Argentina's Supreme Court has ruled that laws granting amnesty for atrocities committed during the so-called Dirty War between 1976 and 1983 are unconstitutional, raising the possibility that hundreds of people could be brought to court to answer for alleged crimes.

Argentina's Supreme Court has ruled that laws granting amnesty for atrocities committed during the so-called Dirty War between 1976 and 1983 are unconstitutional, raising the possibility that hundreds of people could be brought to court to answer for alleged crimes.

The Supreme Court struck down, by a seven to one vote, with one abstention, legislation passed in 1986 that forbade charges related to Dirty War disappearances, torture and other crimes.

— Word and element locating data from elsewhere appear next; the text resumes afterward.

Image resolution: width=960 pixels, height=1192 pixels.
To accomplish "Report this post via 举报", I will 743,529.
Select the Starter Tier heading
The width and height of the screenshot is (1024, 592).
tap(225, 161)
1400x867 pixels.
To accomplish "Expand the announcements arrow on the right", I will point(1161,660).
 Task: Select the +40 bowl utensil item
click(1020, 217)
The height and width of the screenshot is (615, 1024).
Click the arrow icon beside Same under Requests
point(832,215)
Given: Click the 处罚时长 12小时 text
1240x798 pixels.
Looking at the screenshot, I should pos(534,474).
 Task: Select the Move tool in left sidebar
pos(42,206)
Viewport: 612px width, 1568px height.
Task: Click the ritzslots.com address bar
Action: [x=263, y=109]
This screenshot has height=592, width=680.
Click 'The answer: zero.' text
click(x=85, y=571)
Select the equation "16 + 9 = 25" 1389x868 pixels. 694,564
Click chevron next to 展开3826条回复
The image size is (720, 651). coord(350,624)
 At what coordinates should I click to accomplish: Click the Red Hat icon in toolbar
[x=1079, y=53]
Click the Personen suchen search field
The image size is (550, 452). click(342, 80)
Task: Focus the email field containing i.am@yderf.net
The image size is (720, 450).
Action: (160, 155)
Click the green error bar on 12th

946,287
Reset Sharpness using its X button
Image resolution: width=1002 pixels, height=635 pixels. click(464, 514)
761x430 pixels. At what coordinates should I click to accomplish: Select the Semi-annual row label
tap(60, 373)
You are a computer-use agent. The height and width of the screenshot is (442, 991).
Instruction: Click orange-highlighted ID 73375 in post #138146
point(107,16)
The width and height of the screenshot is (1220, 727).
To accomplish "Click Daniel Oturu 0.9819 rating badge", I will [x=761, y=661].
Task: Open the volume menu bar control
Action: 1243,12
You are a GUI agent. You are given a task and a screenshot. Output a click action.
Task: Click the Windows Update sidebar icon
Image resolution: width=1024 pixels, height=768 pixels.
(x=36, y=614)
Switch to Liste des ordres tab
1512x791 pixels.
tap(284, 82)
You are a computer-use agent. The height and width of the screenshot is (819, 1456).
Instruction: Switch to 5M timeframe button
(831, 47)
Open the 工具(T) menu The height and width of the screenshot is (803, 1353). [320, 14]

Human rights groups say up to 30,000 people disappeared during Argentina's seven-year period of military rule, in a crackdown on leftist dissidents.

As many as 3,000 officers, about 300 of whom are still serving in the armed forces, could be called for questioning, according to human rights groups, which estimated that up to 400 could face new charges.

The ruling came in the case of Julio Simon, a former police officer who is accused of organising the disappearance of Jose Poblete and Gertrudis Hlaczik and of taking their daughter, Claudia Poblete, whom he is said to have then claimed as his own. Under Argentine law, the ruling serves as precedent in other cases involving atrocities during the period.

Hours before the verdict was delivered, the Defence Minister, Jose Pampuro, said there was concern in the armed forces about the possibility of reopening trials. "In a personal capacity, some men who might be involved in some situation are expressing worry," he said.